The following year, I received a page about a patient whose blood sugar was too high for him to leave the hospital. The E.R. staff had pricked his index finger and fed the test strip into a glucometer. They’d thought the machine might be broken: a normal blood-sugar level is around a hundred, but the machine read “> 499.” Another test confirmed that his blood was nearly saturated with sugar. “He can’t leave like this,” the E.R. doctor told me over the phone. And so I descended the stairs dutifully to the E.R. with a plan already brewing in my mind: I would lower my new patient’s blood sugar enough to get him home.

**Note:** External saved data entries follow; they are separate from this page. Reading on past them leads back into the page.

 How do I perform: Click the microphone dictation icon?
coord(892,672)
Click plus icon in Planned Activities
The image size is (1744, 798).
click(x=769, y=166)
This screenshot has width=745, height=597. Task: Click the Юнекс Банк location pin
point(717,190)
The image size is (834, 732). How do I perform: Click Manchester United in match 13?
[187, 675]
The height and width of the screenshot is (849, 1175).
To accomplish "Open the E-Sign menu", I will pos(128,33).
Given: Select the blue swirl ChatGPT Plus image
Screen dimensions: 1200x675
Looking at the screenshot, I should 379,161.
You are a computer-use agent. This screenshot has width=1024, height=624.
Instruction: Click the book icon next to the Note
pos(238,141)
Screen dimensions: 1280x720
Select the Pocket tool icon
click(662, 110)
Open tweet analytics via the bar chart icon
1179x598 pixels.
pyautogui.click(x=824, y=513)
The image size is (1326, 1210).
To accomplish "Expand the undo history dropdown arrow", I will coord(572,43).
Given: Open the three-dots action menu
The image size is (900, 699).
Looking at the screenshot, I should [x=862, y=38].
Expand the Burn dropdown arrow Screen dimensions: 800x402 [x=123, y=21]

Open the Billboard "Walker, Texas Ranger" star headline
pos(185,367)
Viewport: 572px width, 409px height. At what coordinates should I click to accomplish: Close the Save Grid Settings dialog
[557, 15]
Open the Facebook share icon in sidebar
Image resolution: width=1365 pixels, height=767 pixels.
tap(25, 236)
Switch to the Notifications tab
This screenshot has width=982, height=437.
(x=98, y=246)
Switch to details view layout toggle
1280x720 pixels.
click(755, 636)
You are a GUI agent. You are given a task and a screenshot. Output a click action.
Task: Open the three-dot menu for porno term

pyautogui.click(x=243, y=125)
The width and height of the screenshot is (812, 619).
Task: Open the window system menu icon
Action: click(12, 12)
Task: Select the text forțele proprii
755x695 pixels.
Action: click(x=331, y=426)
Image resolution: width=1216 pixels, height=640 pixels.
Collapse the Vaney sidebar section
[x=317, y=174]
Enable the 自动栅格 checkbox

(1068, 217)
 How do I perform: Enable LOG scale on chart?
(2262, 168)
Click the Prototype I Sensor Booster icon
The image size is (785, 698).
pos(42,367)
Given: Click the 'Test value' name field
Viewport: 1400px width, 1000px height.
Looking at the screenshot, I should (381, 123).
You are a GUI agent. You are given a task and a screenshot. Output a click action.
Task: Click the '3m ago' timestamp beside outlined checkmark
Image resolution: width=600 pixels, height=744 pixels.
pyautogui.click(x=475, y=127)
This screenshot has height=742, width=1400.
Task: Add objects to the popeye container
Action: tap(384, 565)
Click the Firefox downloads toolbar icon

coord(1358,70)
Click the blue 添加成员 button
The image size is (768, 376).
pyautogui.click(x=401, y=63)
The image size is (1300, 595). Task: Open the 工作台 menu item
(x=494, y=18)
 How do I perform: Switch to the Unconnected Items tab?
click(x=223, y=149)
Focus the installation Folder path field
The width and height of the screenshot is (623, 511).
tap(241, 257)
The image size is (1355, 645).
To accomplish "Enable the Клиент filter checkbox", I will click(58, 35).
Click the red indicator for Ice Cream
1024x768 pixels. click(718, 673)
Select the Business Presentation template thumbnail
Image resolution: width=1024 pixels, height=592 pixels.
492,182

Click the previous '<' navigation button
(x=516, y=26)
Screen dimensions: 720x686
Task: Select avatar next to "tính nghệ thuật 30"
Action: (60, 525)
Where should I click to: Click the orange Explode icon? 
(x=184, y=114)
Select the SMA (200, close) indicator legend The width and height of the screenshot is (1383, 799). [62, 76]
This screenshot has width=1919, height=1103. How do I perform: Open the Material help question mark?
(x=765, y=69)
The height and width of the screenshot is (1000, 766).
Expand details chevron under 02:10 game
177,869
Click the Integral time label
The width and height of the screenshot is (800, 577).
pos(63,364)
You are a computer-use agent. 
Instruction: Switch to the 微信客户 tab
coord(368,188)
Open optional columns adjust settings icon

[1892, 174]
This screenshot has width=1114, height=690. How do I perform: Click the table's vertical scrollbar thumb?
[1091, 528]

I was now a senior resident, and Graham was my supervisor. Nothing about the patient’s history or physical exam changed my understanding of the case. After organizing my presentation, I called Graham so that he could sign off on my plan of attack. We met at the patient’s bedside. “Thirty-eight-year-old male, history of uncontrolled diabetes, presents with dizziness and malaise,” I said. I made sure to take into account some of the nuances other residents might have missed—for instance, I noted at what times in the day the man took his already sizable doses of insulin—and concluded with my plan: an even larger dose of insulin. I started to explain the dose I wanted to give.

“Oh,” Graham said, stopping me. “I’m not sure I’d do that.”

He turned to face the patient in the stretcher, who weighed more than four hundred pounds. Now Graham led the conversation. He asked the man some of the questions I’d already asked, like what he ate. But he also asked him when he ate, with whom, and if he ever found himself feeling extremely hungry after injecting insulin.

“I gotta eat,” the man said of how he felt after an injection.

Graham told the man that he was caught in a vicious circle. Higher doses of insulin were pushing sugar into his cells; this had the effect of making him hungry, which caused him to eat, which caused his blood sugar to go up again, which resulted in the need for more insulin, which resulted in more eating, and on and on. The man nodded.

Graham asked him about his activity level, too—not only if he exercised, but also who he walked with, where he would go, if he had a bike at his house or a gym nearby.

“I need to find one,” the man said.

I had planned to keep my patient in the hospital for a few hours, or a day at most—long enough to document a normal glucometer reading. But Graham told us both that we would be keeping him in the hospital for at least three days. “Your diabetes is curable,” he said. “Every hour, I want you to walk around the hospital three times.” He turned to me. “Cut his insulin in half!”

An average diabetic patient on insulin might use ten, twenty, or fifty units of insulin daily. At home, the man took nearly a hundred units each day. I knew that Graham liked making maverick moves; I didn’t argue with him partly because I doubted his plan would work.

“Just remind him to walk,” I told the nurses.

The new dose controlled his blood glucose well, and so our new goal was to wean him fully off of insulin. For two days, the man walked around the hospital every hour, prodded by me, the physical therapists, the nurses, and Graham. He ate only a low-carbohydrate diet. And, for two days, I documented blood-sugar levels that never went above a hundred and ten. My assumptions had been wrong. Insulin wasn’t the solution; what my patient needed was a whole new approach to his diabetes. Before he left the hospital, I told him to keep walking at home. “I can’t wait,” he said. I never saw him in the emergency room again, and I never heard whether he kept up with this new approach to his diabetes. What I knew for sure was that a seemingly insurmountable problem had been at least temporarily solved. Graham had understood the science of diabetes well enough to tailor a plan for this man in particular.